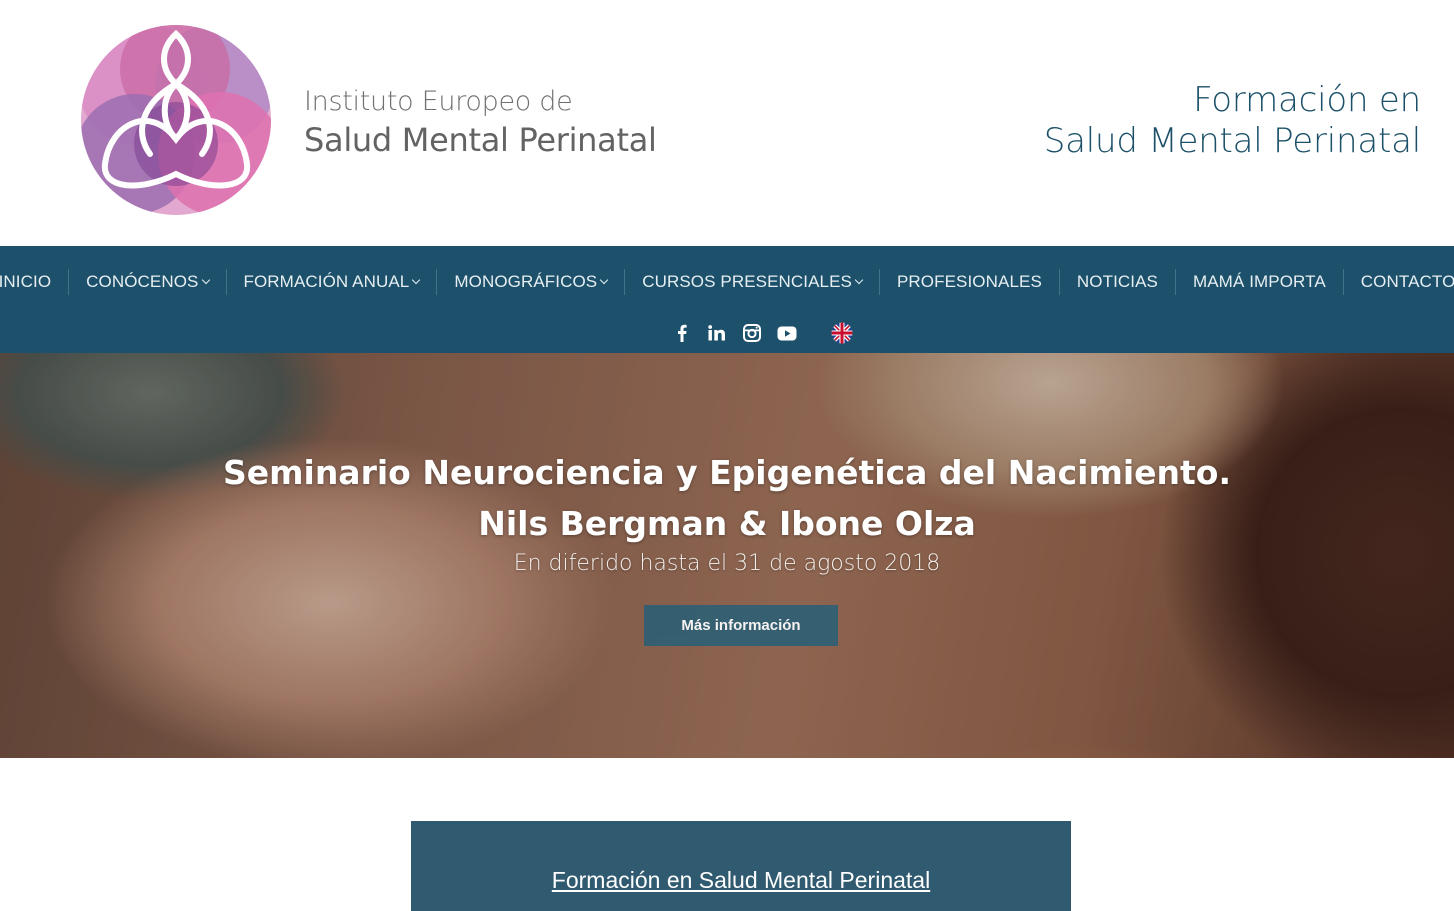 The image size is (1454, 911). I want to click on nav-item-label: CURSOS PRESENCIALES, so click(747, 282).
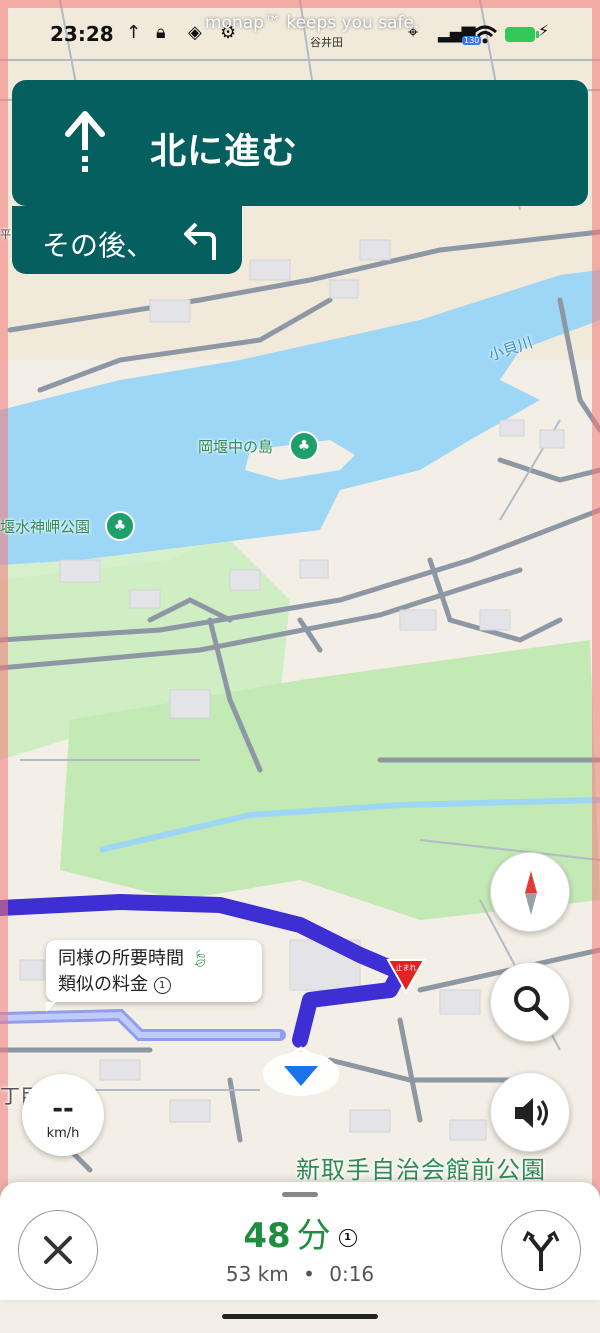 The height and width of the screenshot is (1333, 600). What do you see at coordinates (236, 446) in the screenshot?
I see `island-label: 岡堰中の島` at bounding box center [236, 446].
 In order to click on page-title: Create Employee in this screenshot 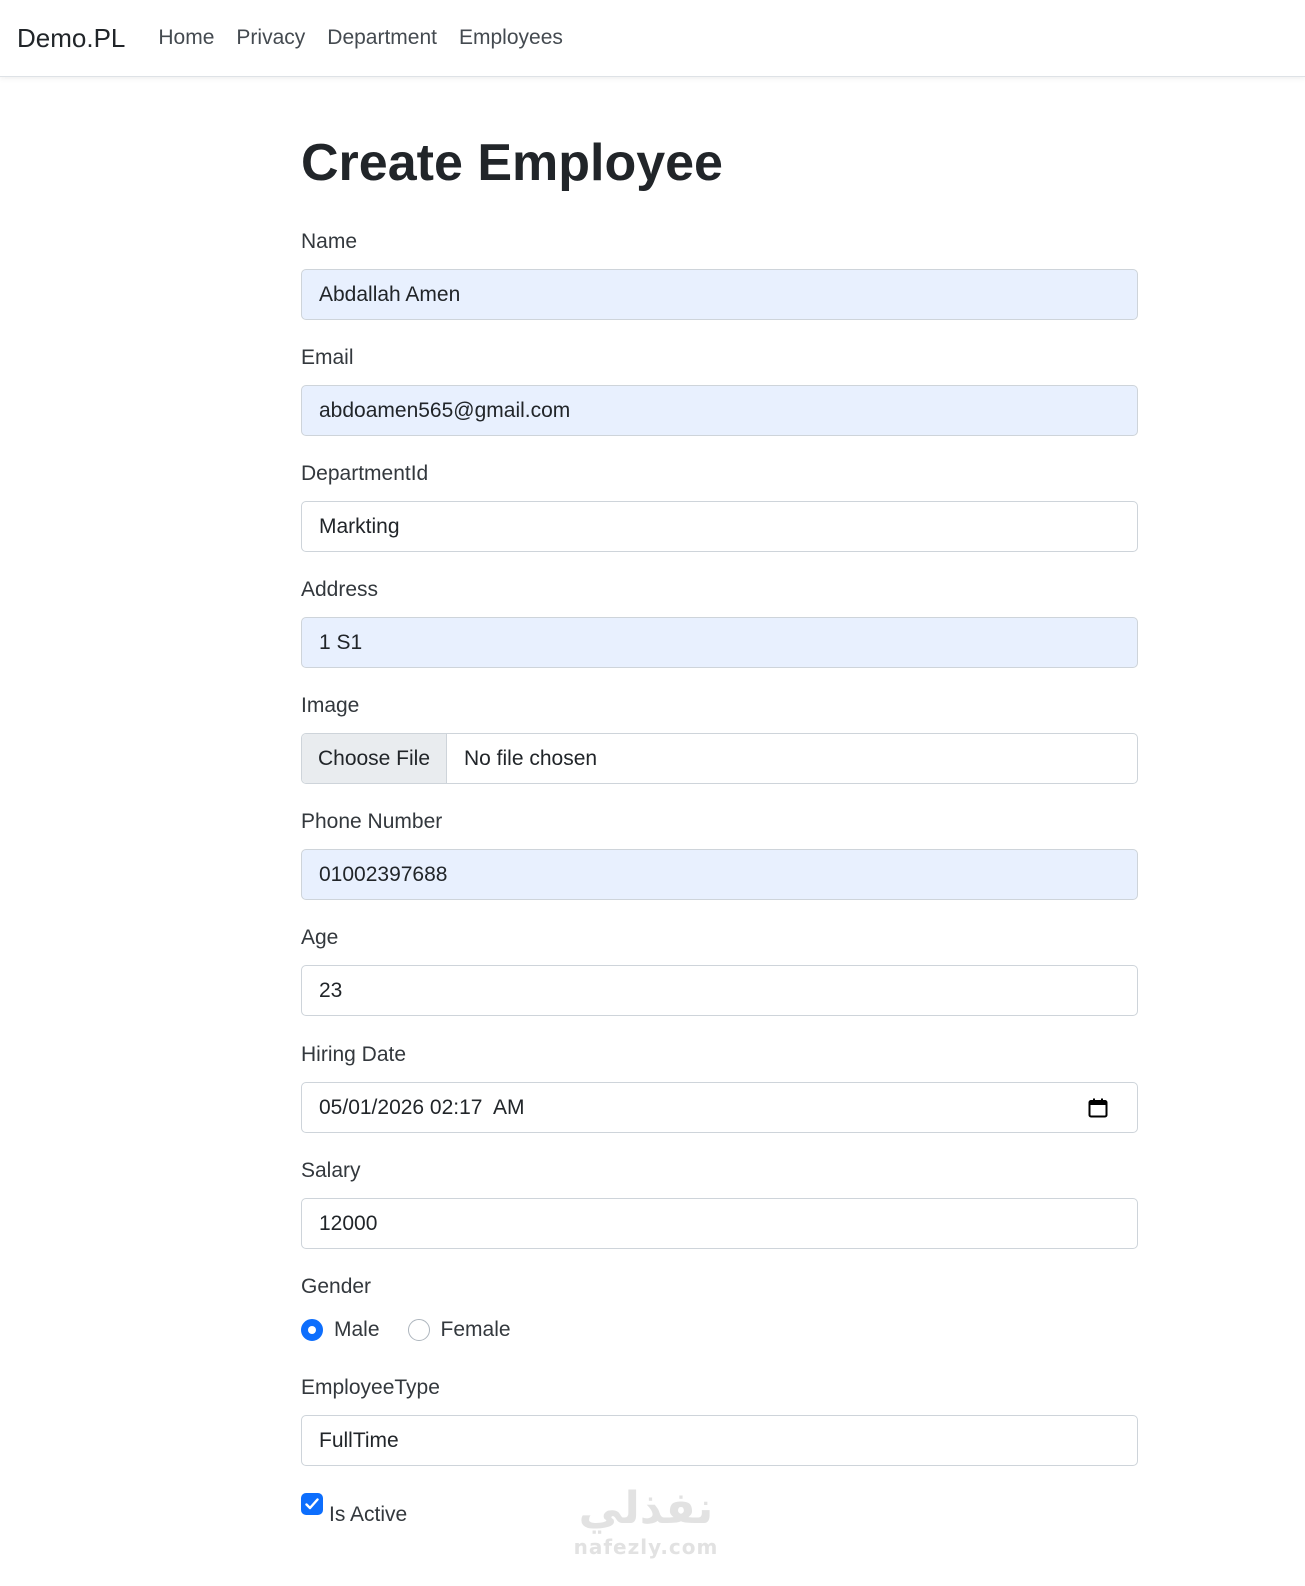, I will do `click(512, 163)`.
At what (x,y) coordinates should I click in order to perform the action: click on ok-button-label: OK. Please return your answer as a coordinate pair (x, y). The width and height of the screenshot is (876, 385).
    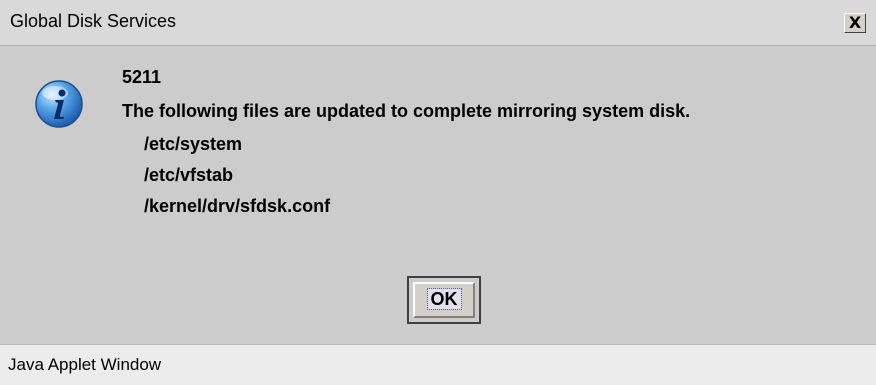
    Looking at the image, I should click on (444, 299).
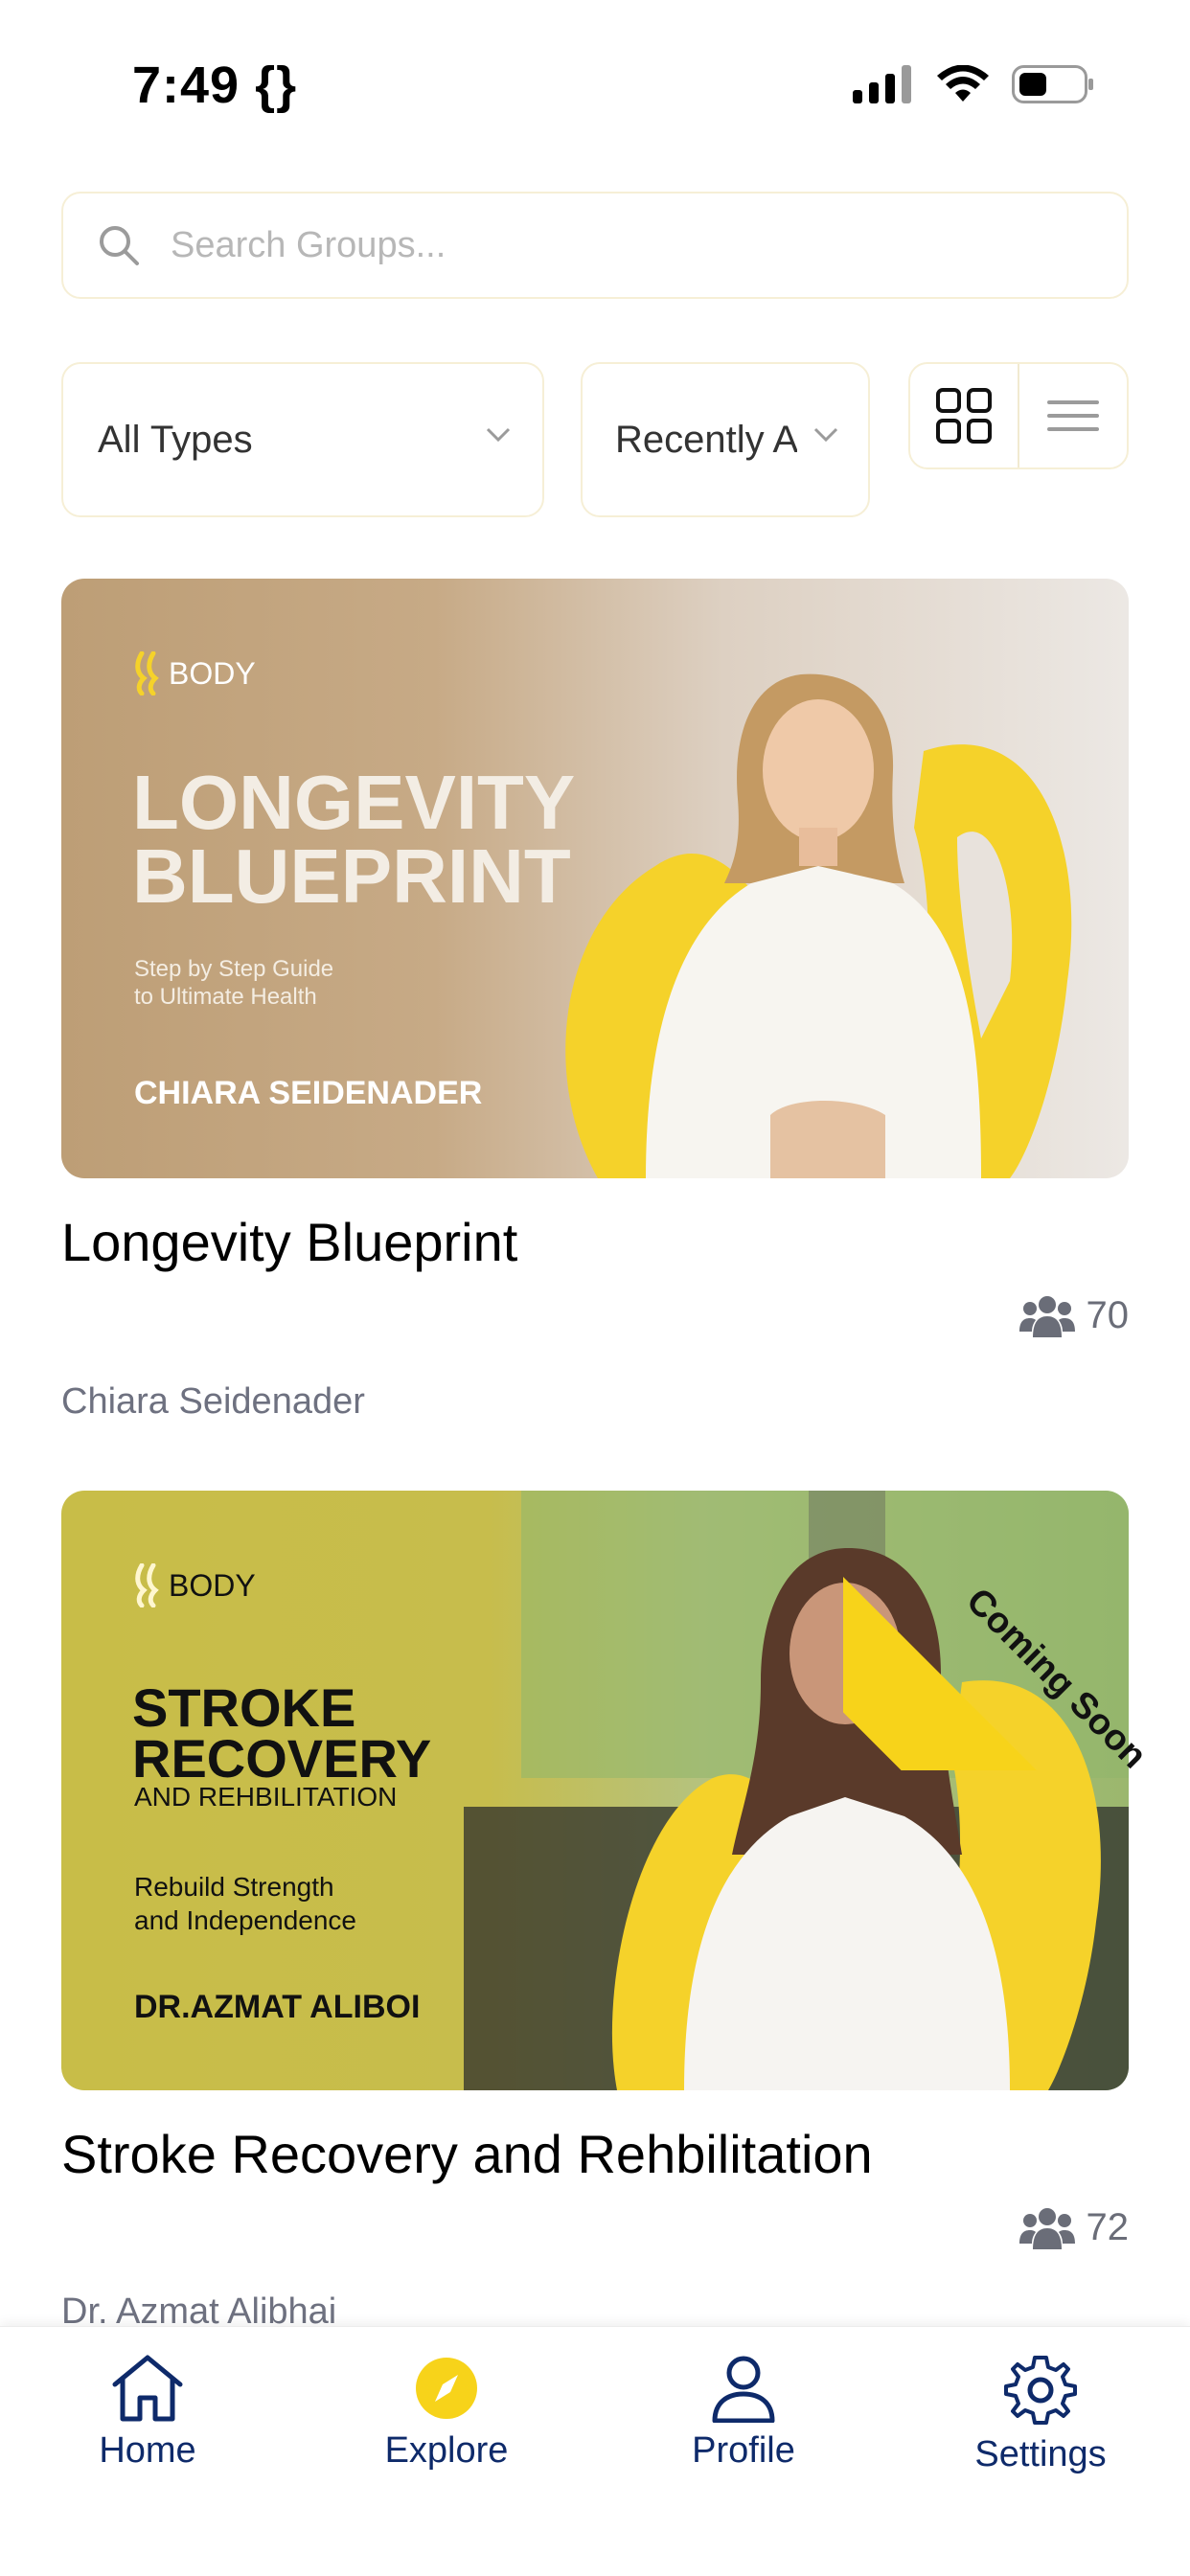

::::::::

TASK TO CARRY OUT
Copy the records from the line containing "At what (x,y)" through the end of the records, substituting "screen image" for "screenshot" and keeping everything else the same. Leave the pictures out.

SOLUTION FOR THIS PROBLEM
At what (x,y) coordinates should I click in order to perform the action: click on ok-button-label: OK. Please return your answer as a coordinate pair (x, y). The width and height of the screen image is (876, 385).
    Looking at the image, I should click on (444, 299).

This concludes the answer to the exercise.